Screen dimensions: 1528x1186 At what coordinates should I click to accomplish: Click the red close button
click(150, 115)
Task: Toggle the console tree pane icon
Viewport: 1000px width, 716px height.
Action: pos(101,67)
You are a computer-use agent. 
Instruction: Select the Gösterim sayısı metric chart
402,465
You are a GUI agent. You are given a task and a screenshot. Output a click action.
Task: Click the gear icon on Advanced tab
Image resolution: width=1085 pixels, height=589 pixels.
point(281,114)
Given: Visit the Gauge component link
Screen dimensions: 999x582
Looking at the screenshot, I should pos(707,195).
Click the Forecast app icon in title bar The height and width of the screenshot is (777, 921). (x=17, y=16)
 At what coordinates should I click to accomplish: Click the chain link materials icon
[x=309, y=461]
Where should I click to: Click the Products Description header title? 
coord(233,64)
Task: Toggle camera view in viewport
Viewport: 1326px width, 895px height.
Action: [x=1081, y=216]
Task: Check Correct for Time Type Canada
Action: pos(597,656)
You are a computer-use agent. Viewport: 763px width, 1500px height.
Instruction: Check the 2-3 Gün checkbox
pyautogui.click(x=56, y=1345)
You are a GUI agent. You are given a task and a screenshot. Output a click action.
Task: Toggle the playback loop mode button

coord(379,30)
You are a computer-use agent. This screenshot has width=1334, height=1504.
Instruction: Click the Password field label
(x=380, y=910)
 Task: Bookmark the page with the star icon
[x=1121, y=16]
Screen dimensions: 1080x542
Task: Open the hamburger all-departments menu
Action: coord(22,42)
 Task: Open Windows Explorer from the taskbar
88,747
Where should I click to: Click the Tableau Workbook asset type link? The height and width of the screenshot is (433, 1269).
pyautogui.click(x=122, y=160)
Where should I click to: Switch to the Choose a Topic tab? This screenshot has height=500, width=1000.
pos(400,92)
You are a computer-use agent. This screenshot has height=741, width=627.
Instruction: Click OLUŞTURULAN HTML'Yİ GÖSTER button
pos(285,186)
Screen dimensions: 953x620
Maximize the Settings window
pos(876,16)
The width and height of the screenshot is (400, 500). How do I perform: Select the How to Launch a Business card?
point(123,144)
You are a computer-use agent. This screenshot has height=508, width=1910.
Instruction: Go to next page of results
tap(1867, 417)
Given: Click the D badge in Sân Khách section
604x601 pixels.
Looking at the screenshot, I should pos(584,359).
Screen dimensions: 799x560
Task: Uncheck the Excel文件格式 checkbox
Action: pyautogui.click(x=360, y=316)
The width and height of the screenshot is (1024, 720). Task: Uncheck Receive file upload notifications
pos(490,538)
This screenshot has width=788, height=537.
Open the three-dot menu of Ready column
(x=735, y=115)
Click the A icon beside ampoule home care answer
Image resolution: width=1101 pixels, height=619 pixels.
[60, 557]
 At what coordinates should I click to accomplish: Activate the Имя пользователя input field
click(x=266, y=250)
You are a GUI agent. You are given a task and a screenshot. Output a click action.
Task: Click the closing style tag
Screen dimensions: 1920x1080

TRY IT:
If a line comes after the one containing "Task: Toggle camera view in viewport", leave it out; set down every line of the data before it, and that line itself, exactly.

SOLUTION TO THIS PROBLEM:
Screen dimensions: 1528x1186 At what coordinates should I click to accomplish: Click the red close button
click(150, 115)
Task: Toggle the console tree pane icon
Viewport: 1000px width, 716px height.
Action: pos(101,67)
You are a computer-use agent. 
Instruction: Select the Gösterim sayısı metric chart
402,465
You are a GUI agent. You are given a task and a screenshot. Output a click action.
Task: Click the gear icon on Advanced tab
Image resolution: width=1085 pixels, height=589 pixels.
point(281,114)
Given: Visit the Gauge component link
Screen dimensions: 999x582
Looking at the screenshot, I should pos(707,195).
Click the Forecast app icon in title bar The height and width of the screenshot is (777, 921). (x=17, y=16)
 At what coordinates should I click to accomplish: Click the chain link materials icon
[x=309, y=461]
Where should I click to: Click the Products Description header title? 
coord(233,64)
Task: Toggle camera view in viewport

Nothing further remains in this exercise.